AEGEAN LECTURES | 2013
The Middle Bronze Age boat from Mitrou and the origins of Aegean boat building
In 2007, the remains of a small boat were discovered in the prehistoric settlement of Mitrou, located on the North Euboean Gulf in East Lokris, central Greece. This site was excavated in 2004–2008 by the 14th Ephorate of Prehistoric and Classical Antiquities and the University of Tennessee under the auspices of the American School of Classical Studies at Athens. The wood of the boat was not preserved, but its disintegration had left a black stain in the shape of the hull’s bottom. About half of this boat stain was excavated over a length of approximately 3 m and a maximum width of 1 m. It was a slender craft, lanceolate in shape, curving gently in cross-section and profile, and tapering toward a blunt extremity. Its length is estimated to have been 5.5–6.0 m. Its demise is dated to Middle Helladic II Early and it must have been built ca. 1900 B.C.E. Its modest size suggests that it was a locally built small transport or fishing vessel.

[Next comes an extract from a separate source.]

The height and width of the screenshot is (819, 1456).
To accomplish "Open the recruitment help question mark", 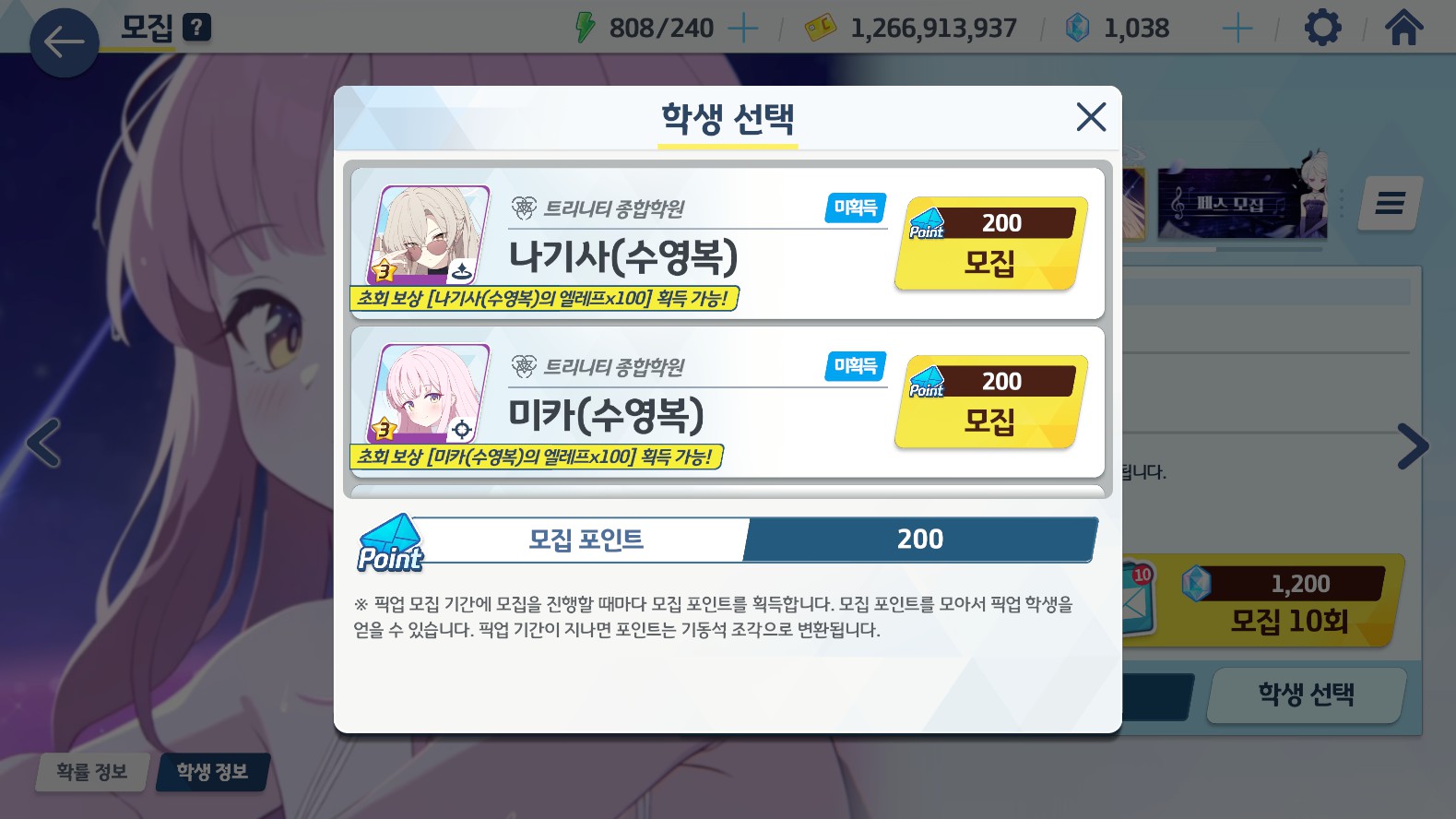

This is only the fourth small boat discovered at a prehistoric site in Greece and the first Bronze Age vessel with significant evidence for its 3-dimensional hull shape. With its extremely thin hull and gentle curves it closely resembles expanded logboats of ancient and medieval date excavated in northern Europe. It will be argued that the expanded logboat formed the basis of Aegean and later Greek boatbuilding, and that it determined the basic characteristics of Bronze Age and later plank-built ships.